IA está a agravar escassez de talento técnico e a aumentar desigualdades, alerta Randstad
A expansão da IA dispara a procura por talentos técnicos, mas apenas 29% das mulheres e poucas gerações mais velhas têm competências na área, alerta novo estudo da Randstad.
O debate sobre o impacto da Inteligência Artificial (IA) no emprego centra-se frequentemente na substituição de postos de trabalho, mas uma realidade crítica está a ser ignorada: a tecnologia está a impulsionar uma procura sem precedentes por talentos técnicos especializados necessários para a treinar, implementar e sustentar. Simultaneamente, a adoção da IA está a criar novas clivagens de género e geracionais que ameaçam agravar a escassez de talento em mercados com populações envelhecidas. Estas são as principais conclusões divulgadas pela Randstad, através da análise de mais de 50 milhões de anúncios de emprego e de um inquérito a 12.000 profissionais em todo o mundo.
Segundo estudo intitulado “Escassez de talento: o papel da IA na promoção da equidade”, desde o final de 2022 as vagas para engenheiros de AVAC (aquecimento, ventilação e ar condicionado) — fundamentais para o arrefecimento dos centros de dados — aumentaram 67%. A procura por técnicos de robótica disparou 107% e por técnicos de automação industrial 51%.
O pipeline de talento técnico está sob enorme pressão: em média, demora agora mais tempo a contratar um trabalhador de ofícios especializados do que um profissional de serviços (56 vs. 54 dias), assinalando uma inversão no mercado de trabalho global. Esta pressão agravar-se-á com as tendências demográficas, visto que por cada 100 jovens que entram no setor da manufatura, 102 saem, e cerca de um em cada quatro trabalhadores a nível global aproxima-se da idade da reforma.
Mulheres e gerações mais velhas em desvantagem
O estudo alerta ainda que a promessa de maior produtividade da IA só será concretizada se os seus benefícios forem distribuídos de forma equitativa.
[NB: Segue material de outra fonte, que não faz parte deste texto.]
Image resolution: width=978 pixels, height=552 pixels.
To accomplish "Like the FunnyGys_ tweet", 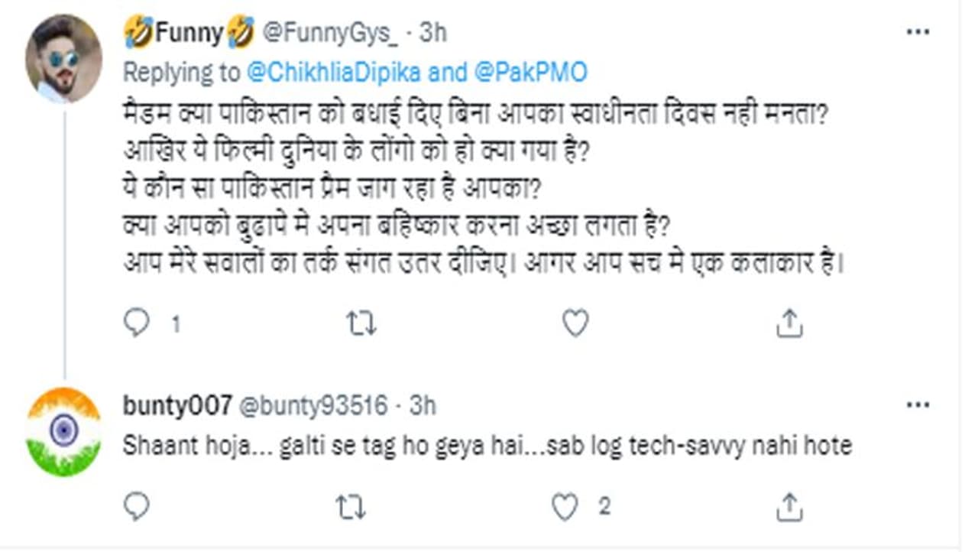I will coord(575,324).
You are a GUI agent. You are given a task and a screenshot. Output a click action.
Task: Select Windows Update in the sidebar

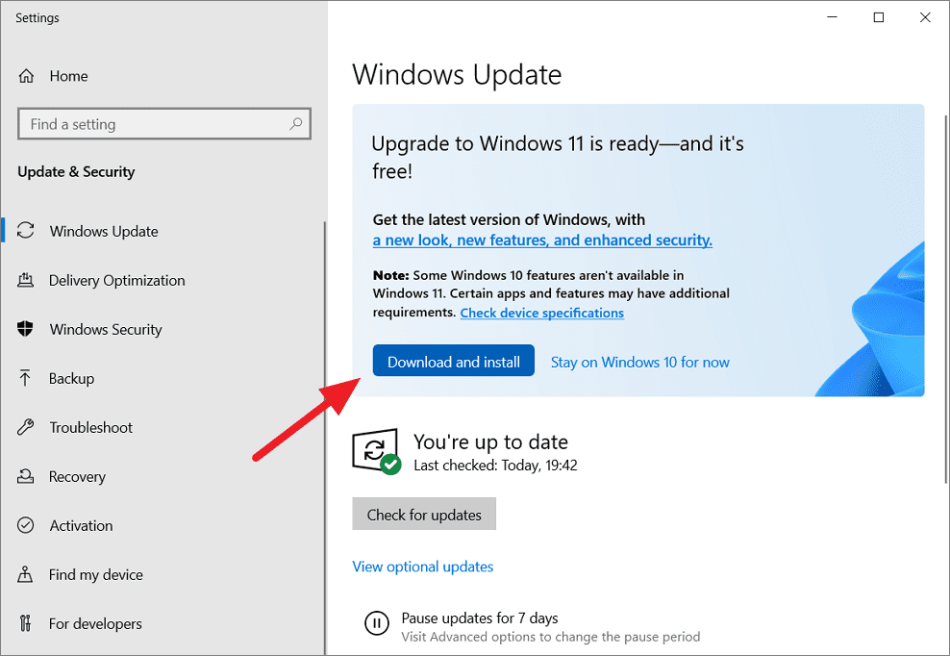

No entanto, os dados mostram uma realidade fraturada, com implicações sérias para mercados maduros que dependem da retenção de talento sénior para combater a escassez de mão de obra.
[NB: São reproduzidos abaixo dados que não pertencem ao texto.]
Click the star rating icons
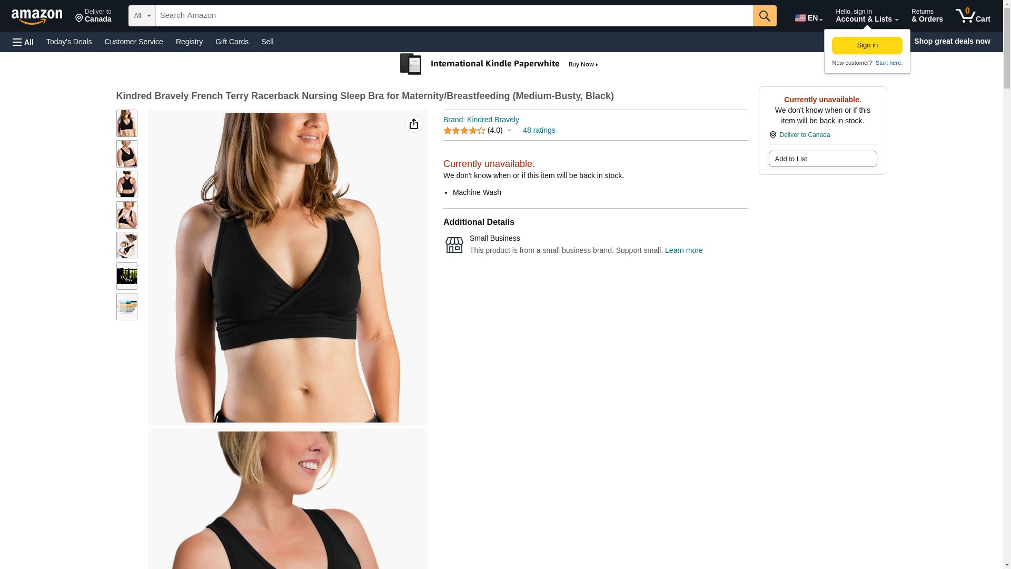 464,131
Menos de um quarto (23%) dos Baby Boomers teve a oportunidade de usar IA no trabalho e apenas 22% receberam formação, em contraste com 45% da Geração Z. As organizações que operam em mercados com maiores percentagens de talento envelhecido terão de apostar na requalificação destas gerações para manterem as suas competências relevantes e superarem a escassez.
Enquanto 71% dos homens afirmam ter competências em IA, apenas 29% das mulheres dizem o mesmo — uma diferença de 42 pontos percentuais. As mulheres estão severamente sub-representadas em competências especializadas e relatam menor acesso a oportunidades de requalificação por parte dos empregadores.
A Randstad recomenda que os líderes empresariais adaptem as suas estratégias, reavaliando os ofícios técnicos como carreiras de topo, que exigem a mesma aprendizagem contínua que os trabalhadores do conhecimento. Em paralelo, é urgente repensar a requalificação tecnológica, adotando abordagens personalizadas que promovam uma maior adopção por parte das mulheres e dos profissionais mais velhos.